-- Source start --

The familiar claim that we are all God’s children therefore needs to be stated with greater care. We are all God’s creatures, made in His image and dependent upon His goodness. But the New Testament reserves the name children of God for those who receive Christ, are born of God and are led by His Spirit. John did not write that Christ came to confirm a sonship already shared by everyone. He wrote that those who received Him were given the power to become the sons of God.
Few expressions have gained wider acceptance in modern Christianity than the claim that we are all God’s children. It is heard in sermons, eulogies, political speeches and ordinary conversation, usually as an affirmation of our common humanity and the equal worth of every person. The sentiment is generous, but its familiarity has largely spared it from examination. The New Testament does not, in fact, speak of the whole human race as the children of God.
This does not diminish the dignity of any human being. Scripture teaches that God created humanity in His image, that every life proceeds from Him and that all people remain under His providential care. No distinction of race, class, nationality or achievement can remove the worth that belongs to those whom God has made. Yet the Bible distinguishes between being created by God and becoming His child. Creation tells us where we came from; sonship describes a relationship into which we must be received.
John establishes this distinction near the beginning of his Gospel:
“But as many as received him, to them gave he power to become the sons of God, even to them that believe on his name.” — John 1:12
The word become settles much of the question. John does not say that Christ came to reveal a sonship already possessed by everyone or to awaken humanity to an identity it had forgotten. Those who receive Him are given the right to become the children of God. They could not be given the right to become what they already were.

-- Source end --
-- Material shown start --

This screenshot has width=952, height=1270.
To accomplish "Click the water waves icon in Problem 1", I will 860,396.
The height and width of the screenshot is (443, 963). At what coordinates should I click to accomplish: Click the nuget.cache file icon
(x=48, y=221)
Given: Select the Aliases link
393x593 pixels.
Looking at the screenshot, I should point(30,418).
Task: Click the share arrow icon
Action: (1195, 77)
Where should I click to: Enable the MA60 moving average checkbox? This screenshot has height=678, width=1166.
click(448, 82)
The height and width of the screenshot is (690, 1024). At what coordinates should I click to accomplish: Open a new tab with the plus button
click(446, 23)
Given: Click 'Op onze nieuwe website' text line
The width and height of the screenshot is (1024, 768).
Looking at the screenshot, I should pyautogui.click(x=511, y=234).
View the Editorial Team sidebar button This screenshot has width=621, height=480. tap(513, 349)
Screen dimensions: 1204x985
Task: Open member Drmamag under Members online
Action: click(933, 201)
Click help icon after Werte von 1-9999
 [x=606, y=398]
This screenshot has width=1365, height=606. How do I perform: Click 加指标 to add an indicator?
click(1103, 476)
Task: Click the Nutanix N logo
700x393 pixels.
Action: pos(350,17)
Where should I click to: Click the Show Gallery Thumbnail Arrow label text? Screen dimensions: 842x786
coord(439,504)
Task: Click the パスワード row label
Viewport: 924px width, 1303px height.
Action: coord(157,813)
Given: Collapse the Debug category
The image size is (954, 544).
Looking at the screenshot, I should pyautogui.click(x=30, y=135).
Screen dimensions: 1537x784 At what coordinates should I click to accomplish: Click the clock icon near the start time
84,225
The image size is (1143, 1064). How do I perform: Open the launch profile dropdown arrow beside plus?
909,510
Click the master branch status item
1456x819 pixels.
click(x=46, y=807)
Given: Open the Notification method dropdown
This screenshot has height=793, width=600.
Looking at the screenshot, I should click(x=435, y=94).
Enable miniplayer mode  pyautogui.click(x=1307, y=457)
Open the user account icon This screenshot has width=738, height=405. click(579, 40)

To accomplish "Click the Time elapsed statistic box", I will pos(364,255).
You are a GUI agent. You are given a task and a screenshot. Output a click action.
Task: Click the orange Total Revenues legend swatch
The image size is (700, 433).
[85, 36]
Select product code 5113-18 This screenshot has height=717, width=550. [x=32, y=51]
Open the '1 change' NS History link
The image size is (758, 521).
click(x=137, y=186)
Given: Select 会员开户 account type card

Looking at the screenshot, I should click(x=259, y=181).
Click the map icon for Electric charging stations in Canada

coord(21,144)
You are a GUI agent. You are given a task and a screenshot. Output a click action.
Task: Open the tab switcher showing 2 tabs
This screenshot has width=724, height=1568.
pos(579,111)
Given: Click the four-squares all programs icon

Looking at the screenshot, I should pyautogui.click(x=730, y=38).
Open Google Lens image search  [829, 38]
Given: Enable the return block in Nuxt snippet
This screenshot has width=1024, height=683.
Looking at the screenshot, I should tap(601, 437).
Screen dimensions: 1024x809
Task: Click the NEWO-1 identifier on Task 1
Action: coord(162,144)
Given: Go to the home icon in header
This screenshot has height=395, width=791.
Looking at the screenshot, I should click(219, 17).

-- Material shown end --

In the essay on whether all people are God's children, where does it say the claim that we are all God's children is commonly heard?

__Output for this exercise__: In sermons, eulogies, political speeches and ordinary conversation.